SOURCE TEXT:
::::

Subject: Re: Porting Hammerfs (fwd)
To: Bill Stouder-Studenmund <wrstuden@netbsd.org>
From: Matthew Dillon <dillon@apollo.backplane.com>
List: tech-kern
Date: 12/11/2007 11:56:15
:I read that paragraph differently. I don't disagree that it could well be
:
:a gotcha about porting, but I took it as meaning they didn't have to roll
:
:a custom cache for their metadata stuff. They have btrees, so they have0
:more complicated in-core structures than say ffs does.
:
:I could be wrong though...
:
:Take care,
:
:Bill

    Yes, that's it exactly.  B-Tree's can be reasonably well cached but
    you can still wind up with a lot of code overhead if you have to
    dive into the OS and issue a lookup (bread() in the case of DFly/FBsd)
    every time you want to access a B-Tree node.  e.g. having to scan a
    6-deep B-Tree might require 6 bread()s JUST to find B-Tree element,
    then another bread() to access the data.  FFS requires maybe 1/3 the
    bread() calls to access the same data.

    HAMMER solves this problem by maintaining in-memory tracking structures
    for things like B-Tree nodes and those structures cache a pointer to the
    actual on-disk data, by pointing directly into the related buffer
    cache buffer.   The pointers are maintained even after HAMMER is 
    through with an operation.  HAMMER then relies on the OS to tell it when
    a buffer cache buffer should be flushed/recycled.  If the in-memory
    tracking structures are in-use (have a non-zero ref count), HAMMER 
    sets B_LOCKED which tells the OS not to throw away the buffer.  If
    the in-memory tracking structures are not in-use (ref count == 0),
    HAMMER disassociates the buffer cache buffer from the structure(s)

::::

Continue the message above about caching in the HAMMER filesystem, starting right after its final words.

Interface element records
::::

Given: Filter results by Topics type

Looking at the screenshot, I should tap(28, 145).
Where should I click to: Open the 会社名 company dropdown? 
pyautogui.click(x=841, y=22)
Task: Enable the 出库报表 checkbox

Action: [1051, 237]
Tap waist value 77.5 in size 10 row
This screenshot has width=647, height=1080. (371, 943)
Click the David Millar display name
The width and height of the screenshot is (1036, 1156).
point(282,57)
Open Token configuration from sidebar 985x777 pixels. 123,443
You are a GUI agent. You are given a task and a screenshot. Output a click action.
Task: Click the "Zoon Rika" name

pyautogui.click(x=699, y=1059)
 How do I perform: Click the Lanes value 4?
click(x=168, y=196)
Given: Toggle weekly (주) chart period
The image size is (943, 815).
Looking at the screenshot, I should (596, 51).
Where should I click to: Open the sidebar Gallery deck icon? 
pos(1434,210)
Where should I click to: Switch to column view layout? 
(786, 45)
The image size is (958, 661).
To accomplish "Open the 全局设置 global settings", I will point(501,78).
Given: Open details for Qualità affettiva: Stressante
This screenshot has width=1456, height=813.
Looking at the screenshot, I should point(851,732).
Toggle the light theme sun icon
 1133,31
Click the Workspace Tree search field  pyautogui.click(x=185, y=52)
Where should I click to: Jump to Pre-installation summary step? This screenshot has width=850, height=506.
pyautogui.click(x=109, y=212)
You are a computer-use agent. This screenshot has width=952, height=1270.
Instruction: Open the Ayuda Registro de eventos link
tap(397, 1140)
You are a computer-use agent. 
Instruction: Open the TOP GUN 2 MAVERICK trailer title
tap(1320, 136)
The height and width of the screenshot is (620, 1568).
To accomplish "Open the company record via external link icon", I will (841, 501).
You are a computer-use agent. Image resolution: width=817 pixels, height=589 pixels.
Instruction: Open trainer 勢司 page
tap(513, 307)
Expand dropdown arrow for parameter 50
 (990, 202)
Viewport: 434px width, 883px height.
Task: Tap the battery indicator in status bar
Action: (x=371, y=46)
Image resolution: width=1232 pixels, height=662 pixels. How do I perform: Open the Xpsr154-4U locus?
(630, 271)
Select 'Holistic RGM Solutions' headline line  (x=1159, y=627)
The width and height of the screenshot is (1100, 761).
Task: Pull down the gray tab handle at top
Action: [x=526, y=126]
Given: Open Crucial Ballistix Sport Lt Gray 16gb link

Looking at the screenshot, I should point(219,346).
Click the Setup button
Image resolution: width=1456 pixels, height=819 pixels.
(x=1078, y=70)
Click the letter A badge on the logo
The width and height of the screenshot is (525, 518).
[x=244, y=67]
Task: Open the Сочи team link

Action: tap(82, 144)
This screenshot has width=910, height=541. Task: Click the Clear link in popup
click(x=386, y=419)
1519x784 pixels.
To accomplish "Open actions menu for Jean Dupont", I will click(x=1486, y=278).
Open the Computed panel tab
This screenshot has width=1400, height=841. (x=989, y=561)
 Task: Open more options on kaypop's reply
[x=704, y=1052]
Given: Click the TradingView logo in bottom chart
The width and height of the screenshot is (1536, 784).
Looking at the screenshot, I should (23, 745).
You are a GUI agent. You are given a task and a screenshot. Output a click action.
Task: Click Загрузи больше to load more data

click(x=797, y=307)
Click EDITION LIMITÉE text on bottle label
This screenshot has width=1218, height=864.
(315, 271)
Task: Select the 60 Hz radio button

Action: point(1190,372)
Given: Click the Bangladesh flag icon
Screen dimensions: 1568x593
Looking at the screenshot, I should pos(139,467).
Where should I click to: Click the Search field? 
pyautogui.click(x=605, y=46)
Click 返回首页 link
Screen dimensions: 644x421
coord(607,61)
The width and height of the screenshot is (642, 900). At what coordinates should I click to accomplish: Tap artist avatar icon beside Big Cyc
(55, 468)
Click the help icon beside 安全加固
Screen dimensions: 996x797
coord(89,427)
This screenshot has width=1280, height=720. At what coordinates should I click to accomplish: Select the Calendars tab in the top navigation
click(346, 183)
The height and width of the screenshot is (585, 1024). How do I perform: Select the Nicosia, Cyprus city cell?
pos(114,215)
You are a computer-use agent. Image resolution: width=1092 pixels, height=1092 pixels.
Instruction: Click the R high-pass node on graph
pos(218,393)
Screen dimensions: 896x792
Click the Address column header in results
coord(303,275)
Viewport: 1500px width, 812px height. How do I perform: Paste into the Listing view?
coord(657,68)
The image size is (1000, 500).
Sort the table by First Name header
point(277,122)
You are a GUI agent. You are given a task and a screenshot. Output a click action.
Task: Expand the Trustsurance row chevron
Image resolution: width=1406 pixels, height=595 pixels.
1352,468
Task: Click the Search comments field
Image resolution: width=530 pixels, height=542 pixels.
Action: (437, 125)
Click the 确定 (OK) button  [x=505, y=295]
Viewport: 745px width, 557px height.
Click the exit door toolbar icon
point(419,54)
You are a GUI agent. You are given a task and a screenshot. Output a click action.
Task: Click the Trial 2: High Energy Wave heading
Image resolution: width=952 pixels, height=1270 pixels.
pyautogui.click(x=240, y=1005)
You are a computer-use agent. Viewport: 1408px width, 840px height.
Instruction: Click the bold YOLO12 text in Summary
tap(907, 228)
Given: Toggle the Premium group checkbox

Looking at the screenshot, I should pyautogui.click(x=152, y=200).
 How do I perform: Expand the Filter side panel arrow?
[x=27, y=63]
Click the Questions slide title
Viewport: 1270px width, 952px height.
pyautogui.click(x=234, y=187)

::::

THE ANSWER:
    and allows the OS to proceed.  This removes nearly all the bread()
    calls from the critical path.

    HAMMER also relies heavily on caching work in-memory and in the
    OS's buffer or VM page cache, in order to be able to flush the work
    out in larger chunks.  Ultimately I hope to have one B-Tree element
    represent potentially huge swaths of data instead of one 16K chunk.
    This ultimately is what will make HAMMER seek-efficient.  A B-Tree
    element in HAMMER is around 64 bytes verses the 4 (or 8) bytes FFS needs
    to represent a pointer to a disk block.  The more data that B-Tree
    element can represent, the better.

    That all said, I don't think it would be hard to port the buffer cache
    aspects of HAMMER.  I have most of the buffer cache ops isolated in
    a single support file specifically to make porting easier.

    In anycase, I really appreciate the interest.  I hope to have things
    in better shape by mid-January.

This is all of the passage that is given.